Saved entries
________

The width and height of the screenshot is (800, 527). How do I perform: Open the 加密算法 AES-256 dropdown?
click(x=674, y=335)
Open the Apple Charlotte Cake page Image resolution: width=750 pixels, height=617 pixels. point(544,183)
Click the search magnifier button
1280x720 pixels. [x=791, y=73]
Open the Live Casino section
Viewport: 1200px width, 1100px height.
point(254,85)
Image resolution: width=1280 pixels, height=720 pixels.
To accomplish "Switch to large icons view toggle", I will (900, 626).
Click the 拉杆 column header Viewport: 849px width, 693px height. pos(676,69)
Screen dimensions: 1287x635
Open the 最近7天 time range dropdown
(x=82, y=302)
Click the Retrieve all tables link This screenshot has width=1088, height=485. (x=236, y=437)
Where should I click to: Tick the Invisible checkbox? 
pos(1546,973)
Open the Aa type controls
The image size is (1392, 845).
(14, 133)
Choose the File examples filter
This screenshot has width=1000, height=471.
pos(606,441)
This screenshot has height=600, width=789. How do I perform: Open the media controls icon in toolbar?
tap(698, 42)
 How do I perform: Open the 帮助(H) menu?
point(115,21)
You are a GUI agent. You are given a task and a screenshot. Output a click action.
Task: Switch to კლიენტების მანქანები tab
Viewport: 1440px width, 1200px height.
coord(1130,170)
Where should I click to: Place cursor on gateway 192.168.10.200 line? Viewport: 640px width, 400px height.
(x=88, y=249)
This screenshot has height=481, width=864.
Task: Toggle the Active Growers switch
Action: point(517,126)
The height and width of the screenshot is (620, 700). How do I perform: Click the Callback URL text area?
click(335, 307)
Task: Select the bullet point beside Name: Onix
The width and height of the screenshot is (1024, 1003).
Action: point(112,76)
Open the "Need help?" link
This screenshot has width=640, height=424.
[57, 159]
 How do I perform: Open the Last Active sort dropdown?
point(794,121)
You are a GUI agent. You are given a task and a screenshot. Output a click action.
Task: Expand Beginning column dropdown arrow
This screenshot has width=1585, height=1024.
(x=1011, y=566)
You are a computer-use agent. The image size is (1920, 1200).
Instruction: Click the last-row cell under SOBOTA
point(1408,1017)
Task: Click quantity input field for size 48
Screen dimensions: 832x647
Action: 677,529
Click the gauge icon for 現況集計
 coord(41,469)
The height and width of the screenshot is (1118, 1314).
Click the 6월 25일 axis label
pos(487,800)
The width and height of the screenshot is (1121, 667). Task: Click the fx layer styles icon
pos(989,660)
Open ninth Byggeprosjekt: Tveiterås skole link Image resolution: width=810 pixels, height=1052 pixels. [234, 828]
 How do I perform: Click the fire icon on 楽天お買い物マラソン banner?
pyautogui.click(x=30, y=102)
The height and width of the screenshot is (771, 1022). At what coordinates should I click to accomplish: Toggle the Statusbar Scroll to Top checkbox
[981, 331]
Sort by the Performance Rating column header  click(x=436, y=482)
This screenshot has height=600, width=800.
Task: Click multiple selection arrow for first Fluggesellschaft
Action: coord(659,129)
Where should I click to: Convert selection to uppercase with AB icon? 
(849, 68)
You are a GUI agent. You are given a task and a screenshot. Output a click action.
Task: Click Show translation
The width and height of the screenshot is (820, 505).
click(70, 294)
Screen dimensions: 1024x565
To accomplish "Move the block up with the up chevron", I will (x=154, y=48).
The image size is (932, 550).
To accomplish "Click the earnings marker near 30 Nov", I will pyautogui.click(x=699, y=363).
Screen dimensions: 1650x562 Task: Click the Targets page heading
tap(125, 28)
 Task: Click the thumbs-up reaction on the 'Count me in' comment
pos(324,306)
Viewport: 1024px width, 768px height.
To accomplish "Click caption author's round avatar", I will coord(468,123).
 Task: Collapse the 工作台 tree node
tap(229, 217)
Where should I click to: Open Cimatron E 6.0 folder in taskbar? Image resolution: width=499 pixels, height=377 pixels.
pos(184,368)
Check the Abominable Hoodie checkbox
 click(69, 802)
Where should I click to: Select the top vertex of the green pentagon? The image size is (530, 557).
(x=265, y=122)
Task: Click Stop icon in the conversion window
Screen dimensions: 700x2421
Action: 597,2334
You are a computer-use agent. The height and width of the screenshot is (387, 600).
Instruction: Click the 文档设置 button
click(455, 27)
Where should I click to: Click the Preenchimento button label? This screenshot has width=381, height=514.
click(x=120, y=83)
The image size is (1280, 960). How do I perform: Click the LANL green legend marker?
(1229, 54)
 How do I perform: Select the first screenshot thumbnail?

________

▶ **ASSIGNED TASK**
Return each full line of the entries that contains the word "link".

▶ **RESPONSE AREA**
Click the Retrieve all tables link This screenshot has width=1088, height=485. (x=236, y=437)
Open the "Need help?" link
Open ninth Byggeprosjekt: Tveiterås skole link Image resolution: width=810 pixels, height=1052 pixels. [234, 828]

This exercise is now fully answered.